Find the line that contains "The height and width of the screenshot is (819, 1456).". Repeat that line and all lines following it, exactly, through the end of the listing below.
....
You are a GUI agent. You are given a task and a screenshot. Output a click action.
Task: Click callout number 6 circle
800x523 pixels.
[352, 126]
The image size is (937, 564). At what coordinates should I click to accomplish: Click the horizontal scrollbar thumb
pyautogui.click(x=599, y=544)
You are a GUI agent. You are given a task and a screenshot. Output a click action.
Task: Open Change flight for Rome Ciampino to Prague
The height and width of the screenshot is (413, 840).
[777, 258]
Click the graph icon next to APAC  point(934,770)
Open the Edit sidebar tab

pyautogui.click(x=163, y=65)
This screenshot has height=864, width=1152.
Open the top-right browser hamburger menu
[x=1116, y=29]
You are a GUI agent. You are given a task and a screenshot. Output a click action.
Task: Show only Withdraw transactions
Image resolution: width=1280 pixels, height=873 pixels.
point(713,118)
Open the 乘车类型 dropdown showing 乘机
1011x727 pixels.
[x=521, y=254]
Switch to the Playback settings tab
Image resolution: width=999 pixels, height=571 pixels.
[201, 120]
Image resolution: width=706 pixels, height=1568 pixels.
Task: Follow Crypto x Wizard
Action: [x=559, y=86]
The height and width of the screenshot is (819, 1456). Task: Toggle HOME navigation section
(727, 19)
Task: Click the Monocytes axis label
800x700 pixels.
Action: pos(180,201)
....
Exercise output
The height and width of the screenshot is (819, 1456). Task: Toggle HOME navigation section
(727, 19)
Task: Click the Monocytes axis label
800x700 pixels.
Action: pos(180,201)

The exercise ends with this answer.